▶ [WORK TO BE COMPLETED]:
Every line of the material below that holds the string "computer" should be copied.

▶ [GIVEN RECORDS]:
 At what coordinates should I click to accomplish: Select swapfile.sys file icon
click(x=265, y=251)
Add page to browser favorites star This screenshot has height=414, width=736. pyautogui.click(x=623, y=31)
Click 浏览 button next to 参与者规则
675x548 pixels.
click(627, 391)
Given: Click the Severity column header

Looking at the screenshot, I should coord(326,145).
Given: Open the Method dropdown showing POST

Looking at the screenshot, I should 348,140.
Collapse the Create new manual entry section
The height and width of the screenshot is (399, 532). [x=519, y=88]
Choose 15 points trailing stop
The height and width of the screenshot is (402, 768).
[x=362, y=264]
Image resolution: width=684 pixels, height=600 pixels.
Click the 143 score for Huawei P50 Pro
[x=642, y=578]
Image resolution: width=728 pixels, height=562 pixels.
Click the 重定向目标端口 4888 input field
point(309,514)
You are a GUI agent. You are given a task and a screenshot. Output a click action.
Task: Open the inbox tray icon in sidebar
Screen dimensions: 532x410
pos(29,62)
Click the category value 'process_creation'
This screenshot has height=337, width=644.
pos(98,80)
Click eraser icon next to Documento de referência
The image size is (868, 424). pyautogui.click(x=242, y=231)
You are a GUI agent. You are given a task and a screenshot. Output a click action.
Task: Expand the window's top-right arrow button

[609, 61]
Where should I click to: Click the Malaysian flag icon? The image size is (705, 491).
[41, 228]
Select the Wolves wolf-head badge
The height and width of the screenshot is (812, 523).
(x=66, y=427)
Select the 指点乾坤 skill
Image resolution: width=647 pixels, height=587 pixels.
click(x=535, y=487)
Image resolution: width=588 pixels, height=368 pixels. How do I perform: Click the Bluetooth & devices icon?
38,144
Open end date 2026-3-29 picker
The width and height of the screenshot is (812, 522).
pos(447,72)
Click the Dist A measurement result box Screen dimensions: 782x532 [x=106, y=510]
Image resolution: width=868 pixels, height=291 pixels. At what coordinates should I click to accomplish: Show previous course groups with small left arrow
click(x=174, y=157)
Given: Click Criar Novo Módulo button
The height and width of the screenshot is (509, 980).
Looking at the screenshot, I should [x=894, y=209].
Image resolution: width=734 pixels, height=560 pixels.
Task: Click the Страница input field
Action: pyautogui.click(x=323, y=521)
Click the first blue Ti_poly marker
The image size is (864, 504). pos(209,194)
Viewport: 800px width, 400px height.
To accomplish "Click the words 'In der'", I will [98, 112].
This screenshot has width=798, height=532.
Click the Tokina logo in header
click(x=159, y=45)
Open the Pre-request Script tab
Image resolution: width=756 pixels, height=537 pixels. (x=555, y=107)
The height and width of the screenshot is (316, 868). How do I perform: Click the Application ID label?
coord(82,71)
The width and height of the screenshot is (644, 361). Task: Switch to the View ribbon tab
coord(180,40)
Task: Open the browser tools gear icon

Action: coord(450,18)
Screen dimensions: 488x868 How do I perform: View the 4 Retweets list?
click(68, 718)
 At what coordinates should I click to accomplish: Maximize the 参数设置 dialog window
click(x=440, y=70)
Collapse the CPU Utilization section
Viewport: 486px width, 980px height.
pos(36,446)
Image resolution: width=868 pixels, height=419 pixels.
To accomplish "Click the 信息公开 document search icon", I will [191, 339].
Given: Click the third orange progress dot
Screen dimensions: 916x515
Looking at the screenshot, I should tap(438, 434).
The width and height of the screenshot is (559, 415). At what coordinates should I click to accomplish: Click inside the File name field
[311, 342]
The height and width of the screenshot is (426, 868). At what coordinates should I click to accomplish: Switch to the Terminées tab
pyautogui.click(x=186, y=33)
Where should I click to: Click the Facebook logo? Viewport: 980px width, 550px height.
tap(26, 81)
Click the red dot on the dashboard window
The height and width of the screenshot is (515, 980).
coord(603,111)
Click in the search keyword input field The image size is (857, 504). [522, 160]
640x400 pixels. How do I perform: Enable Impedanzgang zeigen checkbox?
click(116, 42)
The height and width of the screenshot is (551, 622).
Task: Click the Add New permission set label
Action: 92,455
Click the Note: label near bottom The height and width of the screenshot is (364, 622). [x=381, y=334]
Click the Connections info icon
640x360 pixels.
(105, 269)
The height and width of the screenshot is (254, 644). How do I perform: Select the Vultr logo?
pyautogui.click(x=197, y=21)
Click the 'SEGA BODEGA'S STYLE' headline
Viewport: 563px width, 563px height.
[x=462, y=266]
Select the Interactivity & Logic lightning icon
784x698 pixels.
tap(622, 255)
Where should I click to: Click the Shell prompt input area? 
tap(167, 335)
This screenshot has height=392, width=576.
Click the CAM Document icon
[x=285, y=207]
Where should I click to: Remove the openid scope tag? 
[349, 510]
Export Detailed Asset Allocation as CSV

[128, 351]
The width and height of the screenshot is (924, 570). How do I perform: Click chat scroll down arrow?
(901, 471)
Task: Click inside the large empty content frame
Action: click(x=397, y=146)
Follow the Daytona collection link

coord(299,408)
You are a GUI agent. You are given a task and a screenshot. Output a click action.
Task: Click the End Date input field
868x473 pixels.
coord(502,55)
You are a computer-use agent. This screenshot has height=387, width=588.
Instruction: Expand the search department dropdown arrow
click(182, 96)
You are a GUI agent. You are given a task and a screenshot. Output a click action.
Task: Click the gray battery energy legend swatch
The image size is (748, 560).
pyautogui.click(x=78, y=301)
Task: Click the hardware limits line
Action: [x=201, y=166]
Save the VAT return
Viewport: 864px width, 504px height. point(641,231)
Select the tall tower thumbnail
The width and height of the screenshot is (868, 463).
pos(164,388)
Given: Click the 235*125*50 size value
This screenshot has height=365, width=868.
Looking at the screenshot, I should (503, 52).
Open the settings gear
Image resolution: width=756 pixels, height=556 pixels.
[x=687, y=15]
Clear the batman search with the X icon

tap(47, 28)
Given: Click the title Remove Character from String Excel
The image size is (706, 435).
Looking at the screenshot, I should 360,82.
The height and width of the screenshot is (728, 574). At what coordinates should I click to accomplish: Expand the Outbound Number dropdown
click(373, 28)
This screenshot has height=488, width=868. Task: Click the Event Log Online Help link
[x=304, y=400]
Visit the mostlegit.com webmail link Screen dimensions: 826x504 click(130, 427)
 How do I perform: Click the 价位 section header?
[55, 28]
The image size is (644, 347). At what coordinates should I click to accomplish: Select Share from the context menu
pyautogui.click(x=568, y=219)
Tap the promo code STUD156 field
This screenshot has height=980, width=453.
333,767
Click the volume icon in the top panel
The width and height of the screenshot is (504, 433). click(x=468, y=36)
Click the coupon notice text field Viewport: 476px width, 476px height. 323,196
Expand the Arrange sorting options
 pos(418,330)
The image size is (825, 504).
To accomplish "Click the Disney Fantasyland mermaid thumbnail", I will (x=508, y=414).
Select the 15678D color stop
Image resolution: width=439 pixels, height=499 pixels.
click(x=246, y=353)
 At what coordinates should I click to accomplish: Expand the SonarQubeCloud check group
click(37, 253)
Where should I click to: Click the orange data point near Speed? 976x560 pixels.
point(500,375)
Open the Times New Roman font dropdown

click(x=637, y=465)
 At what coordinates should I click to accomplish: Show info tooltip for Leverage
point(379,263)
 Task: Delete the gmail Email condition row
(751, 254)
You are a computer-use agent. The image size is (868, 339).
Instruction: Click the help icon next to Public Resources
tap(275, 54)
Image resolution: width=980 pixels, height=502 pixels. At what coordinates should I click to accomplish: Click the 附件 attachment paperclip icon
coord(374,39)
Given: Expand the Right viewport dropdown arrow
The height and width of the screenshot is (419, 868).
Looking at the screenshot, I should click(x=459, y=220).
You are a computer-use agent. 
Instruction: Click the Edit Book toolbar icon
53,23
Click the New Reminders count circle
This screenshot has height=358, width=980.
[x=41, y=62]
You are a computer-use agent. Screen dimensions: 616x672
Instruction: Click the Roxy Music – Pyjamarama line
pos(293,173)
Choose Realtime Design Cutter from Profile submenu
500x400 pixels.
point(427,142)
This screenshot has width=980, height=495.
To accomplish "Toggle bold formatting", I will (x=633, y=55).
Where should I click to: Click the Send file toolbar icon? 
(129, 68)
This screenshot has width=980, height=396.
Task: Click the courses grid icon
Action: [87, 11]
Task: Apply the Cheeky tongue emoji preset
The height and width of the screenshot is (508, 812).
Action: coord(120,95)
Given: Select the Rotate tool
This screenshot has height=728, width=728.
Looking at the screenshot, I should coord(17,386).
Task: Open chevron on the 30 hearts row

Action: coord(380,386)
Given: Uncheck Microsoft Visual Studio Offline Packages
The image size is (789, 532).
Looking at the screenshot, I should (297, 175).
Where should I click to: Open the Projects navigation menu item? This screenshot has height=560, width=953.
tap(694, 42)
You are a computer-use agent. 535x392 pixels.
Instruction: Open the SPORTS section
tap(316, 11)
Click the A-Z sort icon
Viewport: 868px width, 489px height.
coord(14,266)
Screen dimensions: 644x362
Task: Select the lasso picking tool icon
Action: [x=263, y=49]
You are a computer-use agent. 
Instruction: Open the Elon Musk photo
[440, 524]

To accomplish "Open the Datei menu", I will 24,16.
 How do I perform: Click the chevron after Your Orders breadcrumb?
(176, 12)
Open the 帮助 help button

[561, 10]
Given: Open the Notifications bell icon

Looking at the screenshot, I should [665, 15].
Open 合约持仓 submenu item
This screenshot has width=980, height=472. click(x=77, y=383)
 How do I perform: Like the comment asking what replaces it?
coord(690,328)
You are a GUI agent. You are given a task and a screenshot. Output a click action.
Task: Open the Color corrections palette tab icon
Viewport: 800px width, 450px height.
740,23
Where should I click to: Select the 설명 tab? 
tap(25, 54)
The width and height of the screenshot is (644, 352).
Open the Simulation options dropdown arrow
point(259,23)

▶ [SOLUTION]:
You are a computer-use agent. This screenshot has height=387, width=588.
You are a computer-use agent. The image size is (868, 339).
You are a computer-use agent. 
You are a computer-use agent. Screen dimensions: 616x672
You are a computer-use agent. 535x392 pixels.
You are a computer-use agent. 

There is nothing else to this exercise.